- SUPPLIED RECORDS -

☆ ☆ ☆ ☆

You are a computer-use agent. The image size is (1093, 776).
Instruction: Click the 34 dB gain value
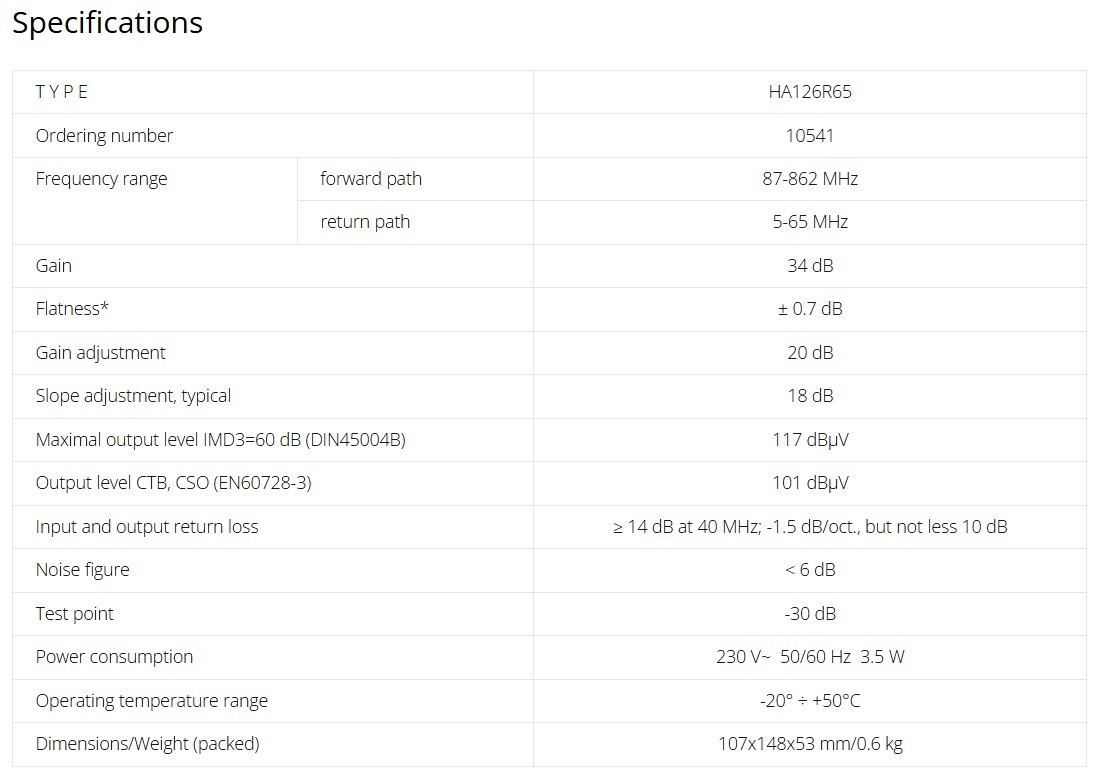[x=809, y=266]
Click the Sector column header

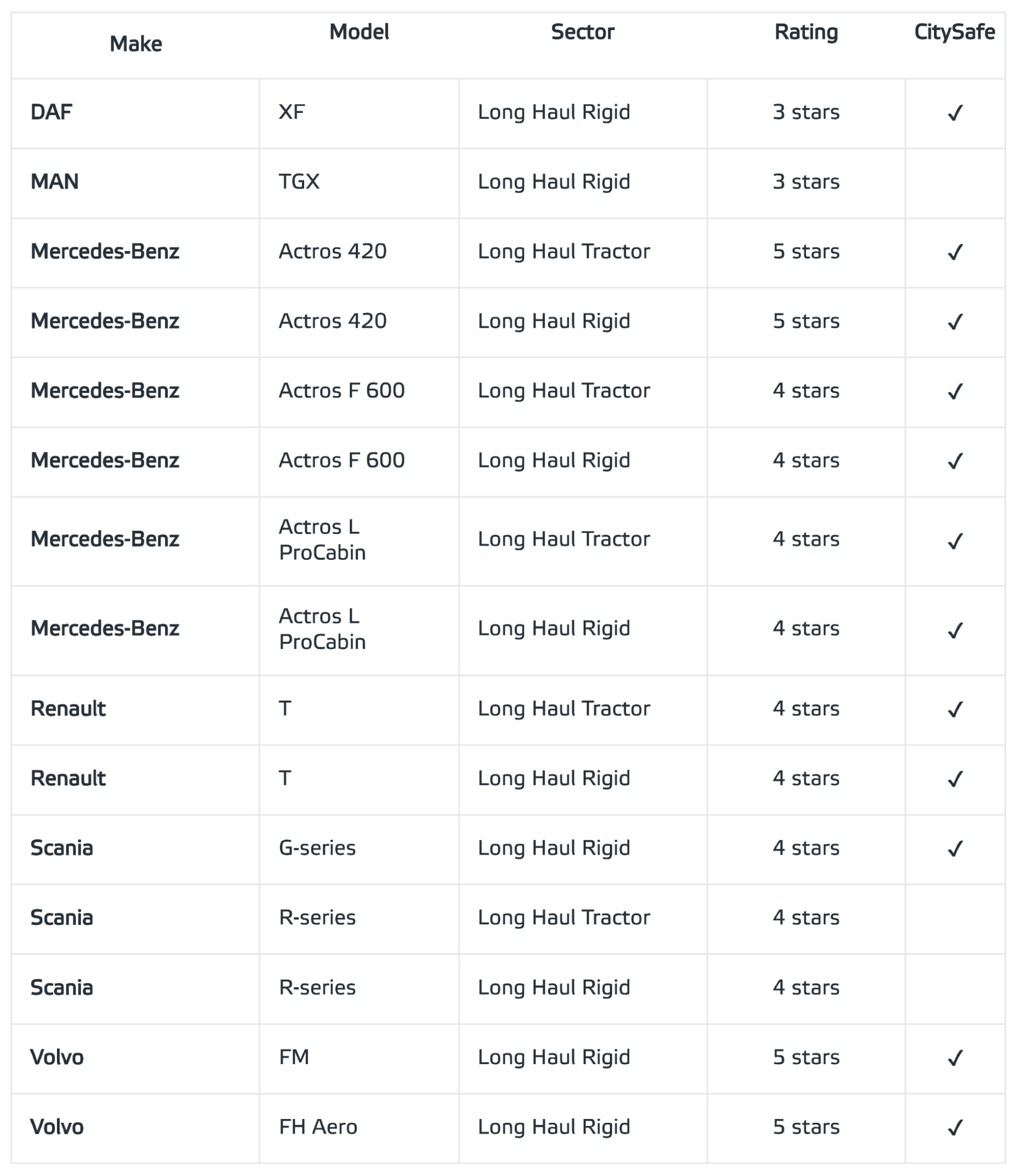(x=582, y=32)

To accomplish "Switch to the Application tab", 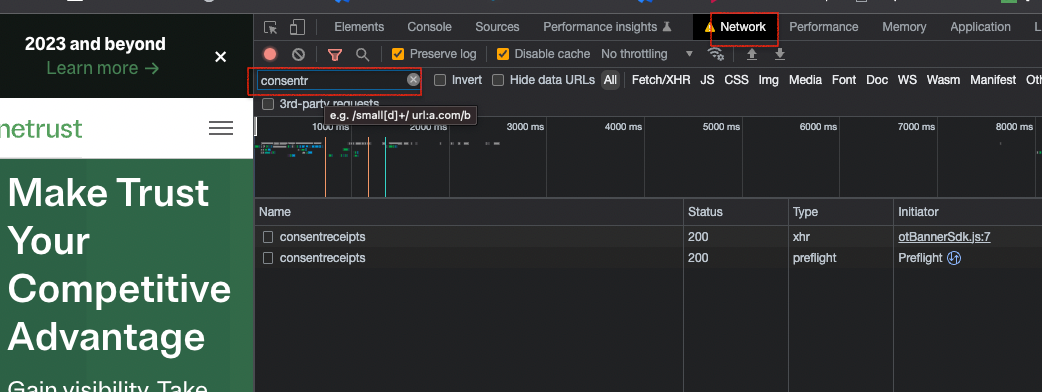I will click(x=980, y=27).
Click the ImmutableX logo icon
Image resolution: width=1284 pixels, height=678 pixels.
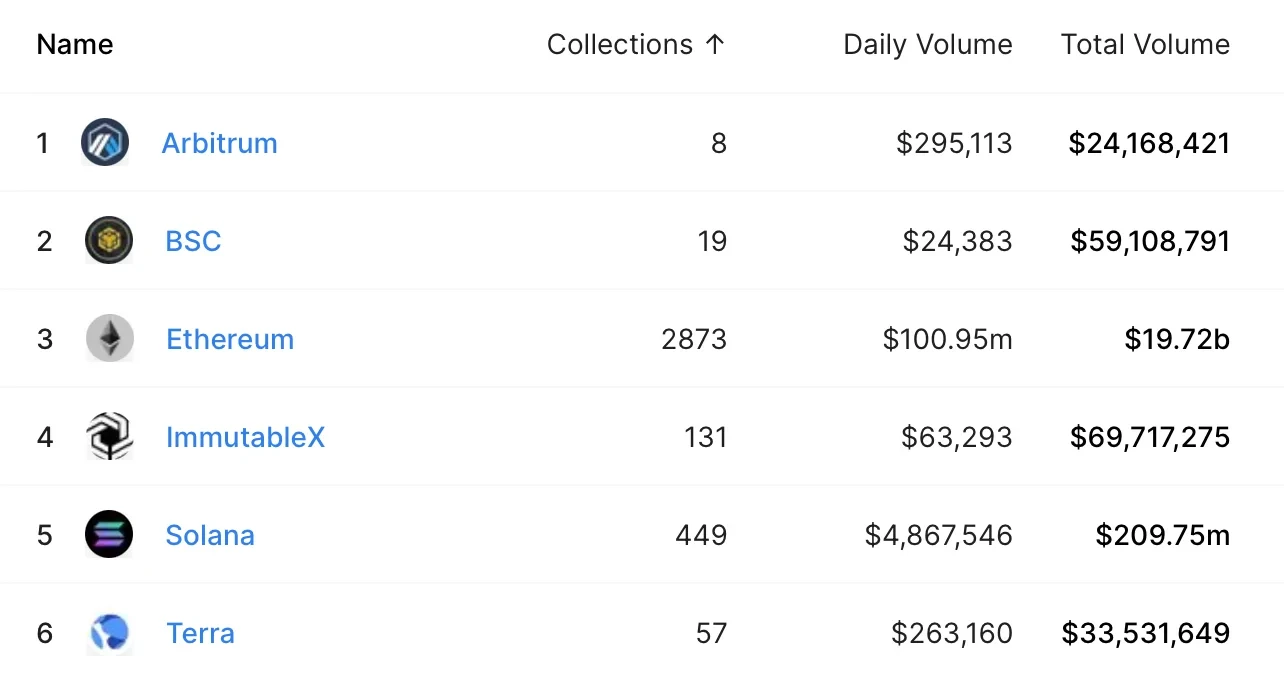coord(109,437)
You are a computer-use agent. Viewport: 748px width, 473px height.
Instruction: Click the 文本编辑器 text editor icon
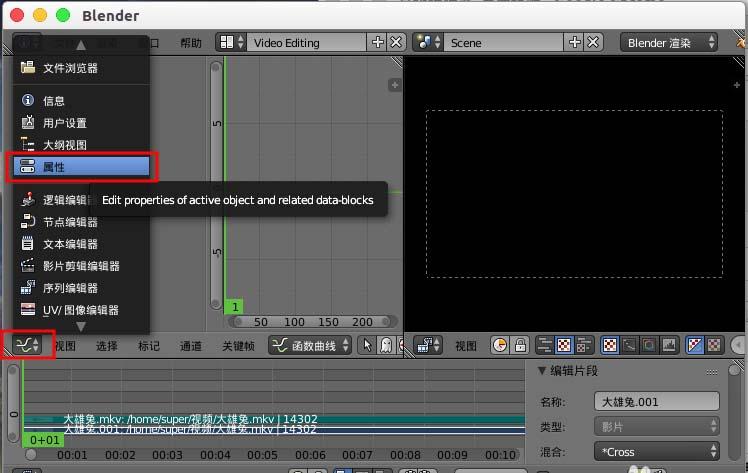28,244
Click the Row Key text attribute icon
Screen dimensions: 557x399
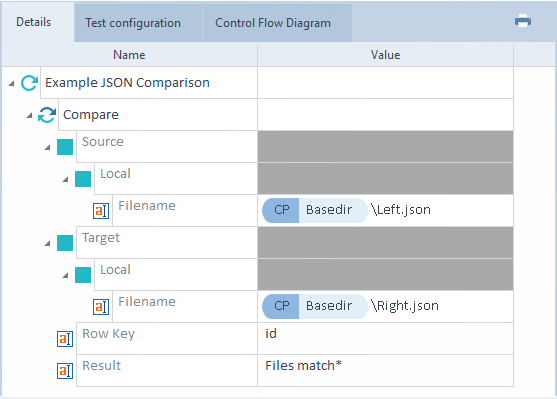[x=65, y=339]
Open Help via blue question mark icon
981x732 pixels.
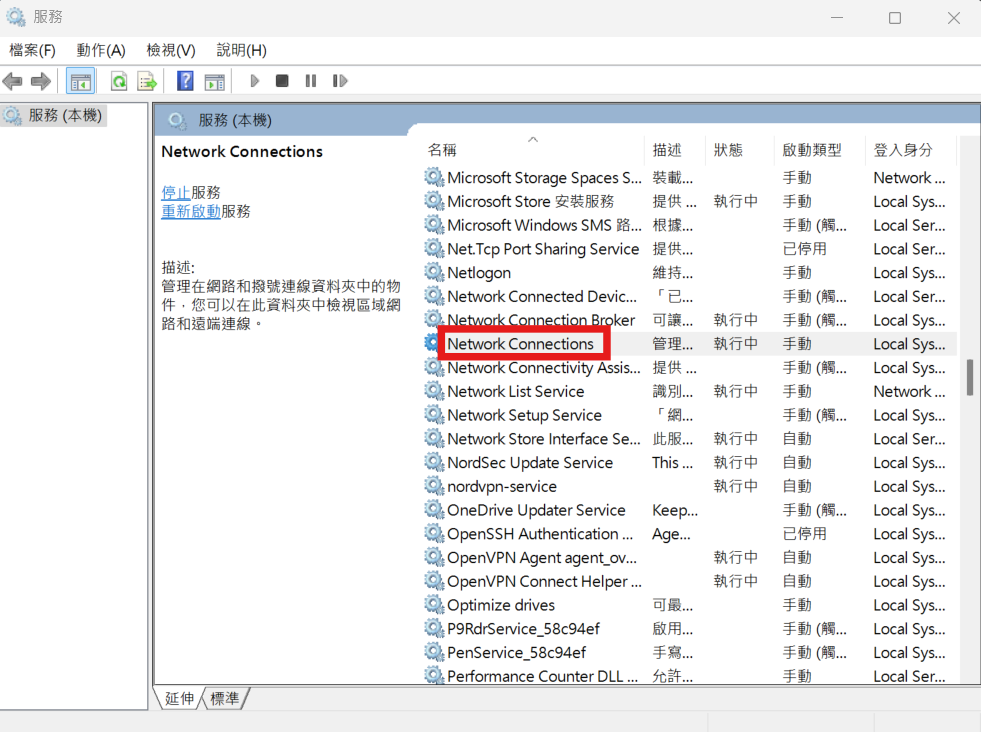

☆ ☆ ☆ ☆

- WHAT IS BEING ASKED -
Copy each line of the entries above that contains the string "agent". Treat the match as case-sensitive.

- ANSWER FOR THIS EXERCISE -
You are a computer-use agent. The image size is (1093, 776).
You are a computer-use agent. Viewport: 748px width, 473px height.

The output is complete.